Problem to solve: Pull out every line of the records that contains the string "dimensions", matching case exactly.
--- start The input ---
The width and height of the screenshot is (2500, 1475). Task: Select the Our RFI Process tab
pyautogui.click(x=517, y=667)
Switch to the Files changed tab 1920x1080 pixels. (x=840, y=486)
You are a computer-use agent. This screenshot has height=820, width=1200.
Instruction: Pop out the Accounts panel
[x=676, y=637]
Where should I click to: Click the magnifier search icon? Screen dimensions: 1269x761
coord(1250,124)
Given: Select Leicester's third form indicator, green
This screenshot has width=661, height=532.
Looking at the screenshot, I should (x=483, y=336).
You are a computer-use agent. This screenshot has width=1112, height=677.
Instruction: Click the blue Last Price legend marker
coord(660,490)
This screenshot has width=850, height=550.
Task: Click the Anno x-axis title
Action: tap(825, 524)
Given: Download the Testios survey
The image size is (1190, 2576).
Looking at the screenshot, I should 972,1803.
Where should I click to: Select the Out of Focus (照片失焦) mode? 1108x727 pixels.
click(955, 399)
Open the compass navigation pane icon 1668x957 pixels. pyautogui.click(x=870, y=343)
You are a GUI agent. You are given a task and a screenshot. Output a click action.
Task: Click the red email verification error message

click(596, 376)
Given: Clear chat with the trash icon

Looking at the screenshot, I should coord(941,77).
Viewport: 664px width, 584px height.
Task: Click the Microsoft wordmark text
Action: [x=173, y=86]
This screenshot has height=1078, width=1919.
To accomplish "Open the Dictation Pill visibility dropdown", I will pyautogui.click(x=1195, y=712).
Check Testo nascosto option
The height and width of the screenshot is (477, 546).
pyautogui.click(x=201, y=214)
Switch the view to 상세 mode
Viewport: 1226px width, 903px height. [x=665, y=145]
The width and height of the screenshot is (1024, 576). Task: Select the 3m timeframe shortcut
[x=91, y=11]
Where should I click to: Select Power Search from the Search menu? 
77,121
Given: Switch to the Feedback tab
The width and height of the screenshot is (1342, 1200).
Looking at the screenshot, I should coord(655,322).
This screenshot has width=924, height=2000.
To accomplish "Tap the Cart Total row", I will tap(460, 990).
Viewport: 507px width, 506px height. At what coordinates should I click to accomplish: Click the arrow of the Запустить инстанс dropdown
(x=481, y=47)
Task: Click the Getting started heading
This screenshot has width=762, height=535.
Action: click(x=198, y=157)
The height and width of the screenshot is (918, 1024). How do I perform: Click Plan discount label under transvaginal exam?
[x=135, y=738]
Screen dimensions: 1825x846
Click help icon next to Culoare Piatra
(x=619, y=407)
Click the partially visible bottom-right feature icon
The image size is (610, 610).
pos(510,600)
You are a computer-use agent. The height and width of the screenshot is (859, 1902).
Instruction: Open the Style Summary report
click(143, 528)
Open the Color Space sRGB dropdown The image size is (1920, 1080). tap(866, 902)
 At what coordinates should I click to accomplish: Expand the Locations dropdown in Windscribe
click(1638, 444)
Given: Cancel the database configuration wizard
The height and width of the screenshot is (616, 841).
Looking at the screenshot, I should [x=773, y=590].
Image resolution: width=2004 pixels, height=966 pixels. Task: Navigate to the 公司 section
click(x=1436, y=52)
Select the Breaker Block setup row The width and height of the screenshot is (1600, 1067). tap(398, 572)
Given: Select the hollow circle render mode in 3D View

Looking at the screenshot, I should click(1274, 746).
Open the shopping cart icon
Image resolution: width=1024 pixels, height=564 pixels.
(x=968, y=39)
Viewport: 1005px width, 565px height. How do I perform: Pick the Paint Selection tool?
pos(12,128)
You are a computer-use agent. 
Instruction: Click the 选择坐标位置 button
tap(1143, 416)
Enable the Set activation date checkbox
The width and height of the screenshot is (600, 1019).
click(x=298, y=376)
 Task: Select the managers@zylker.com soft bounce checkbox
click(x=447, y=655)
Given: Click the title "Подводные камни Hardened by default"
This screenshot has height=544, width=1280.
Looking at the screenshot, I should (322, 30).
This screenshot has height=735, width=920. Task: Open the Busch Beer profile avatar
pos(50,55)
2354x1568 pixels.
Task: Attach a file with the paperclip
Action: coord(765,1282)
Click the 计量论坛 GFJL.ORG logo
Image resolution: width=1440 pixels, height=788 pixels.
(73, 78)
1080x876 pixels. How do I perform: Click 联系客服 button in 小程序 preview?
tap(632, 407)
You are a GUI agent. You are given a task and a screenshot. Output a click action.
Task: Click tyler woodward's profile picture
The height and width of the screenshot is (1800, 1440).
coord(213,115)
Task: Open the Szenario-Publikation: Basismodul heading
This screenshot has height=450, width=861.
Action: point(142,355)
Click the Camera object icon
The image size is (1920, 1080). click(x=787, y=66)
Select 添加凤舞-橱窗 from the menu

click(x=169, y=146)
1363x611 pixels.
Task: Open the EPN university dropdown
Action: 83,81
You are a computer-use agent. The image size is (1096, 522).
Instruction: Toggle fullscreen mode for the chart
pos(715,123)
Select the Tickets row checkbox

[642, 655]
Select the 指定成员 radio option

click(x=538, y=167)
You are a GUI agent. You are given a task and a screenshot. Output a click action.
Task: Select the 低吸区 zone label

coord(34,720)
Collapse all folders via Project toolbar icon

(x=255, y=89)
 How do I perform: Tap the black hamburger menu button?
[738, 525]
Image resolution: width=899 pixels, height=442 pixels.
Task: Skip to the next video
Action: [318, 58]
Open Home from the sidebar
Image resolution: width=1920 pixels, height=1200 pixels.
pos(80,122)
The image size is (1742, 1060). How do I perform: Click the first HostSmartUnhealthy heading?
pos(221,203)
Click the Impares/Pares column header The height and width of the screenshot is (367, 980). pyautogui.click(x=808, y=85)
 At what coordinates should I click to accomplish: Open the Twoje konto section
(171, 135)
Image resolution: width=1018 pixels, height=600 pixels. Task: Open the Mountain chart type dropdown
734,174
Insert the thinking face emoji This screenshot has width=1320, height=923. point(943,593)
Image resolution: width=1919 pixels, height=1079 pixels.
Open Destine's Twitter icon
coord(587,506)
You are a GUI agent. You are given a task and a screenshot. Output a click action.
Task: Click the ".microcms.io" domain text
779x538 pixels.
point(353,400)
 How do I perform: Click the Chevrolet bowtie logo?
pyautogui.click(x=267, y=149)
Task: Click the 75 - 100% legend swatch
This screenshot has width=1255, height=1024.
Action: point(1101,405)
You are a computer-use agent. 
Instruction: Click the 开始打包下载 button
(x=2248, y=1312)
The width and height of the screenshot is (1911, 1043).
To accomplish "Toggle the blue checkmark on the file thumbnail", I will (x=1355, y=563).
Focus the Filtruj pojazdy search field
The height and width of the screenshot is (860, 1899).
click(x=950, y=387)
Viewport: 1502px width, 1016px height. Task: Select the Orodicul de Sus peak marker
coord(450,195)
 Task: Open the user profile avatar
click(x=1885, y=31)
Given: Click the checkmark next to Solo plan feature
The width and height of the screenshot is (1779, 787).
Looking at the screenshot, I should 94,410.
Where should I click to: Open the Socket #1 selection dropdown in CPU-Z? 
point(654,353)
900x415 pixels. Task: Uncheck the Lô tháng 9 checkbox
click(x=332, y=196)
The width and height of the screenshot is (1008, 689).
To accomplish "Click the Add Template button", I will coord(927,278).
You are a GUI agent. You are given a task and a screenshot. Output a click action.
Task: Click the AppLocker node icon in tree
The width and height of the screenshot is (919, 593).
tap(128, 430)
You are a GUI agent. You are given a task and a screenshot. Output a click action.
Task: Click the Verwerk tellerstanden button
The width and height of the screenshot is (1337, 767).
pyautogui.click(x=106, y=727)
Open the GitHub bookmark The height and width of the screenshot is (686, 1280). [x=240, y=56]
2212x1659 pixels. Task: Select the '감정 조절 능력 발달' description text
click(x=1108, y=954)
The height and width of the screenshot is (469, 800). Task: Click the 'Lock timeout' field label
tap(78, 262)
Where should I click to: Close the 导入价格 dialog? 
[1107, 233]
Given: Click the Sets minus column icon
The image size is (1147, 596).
--- end The input ---
Response:
Where should I click to: Click the magnifier search icon? Screen dimensions: 1269x761
Screen dimensions: 1825x846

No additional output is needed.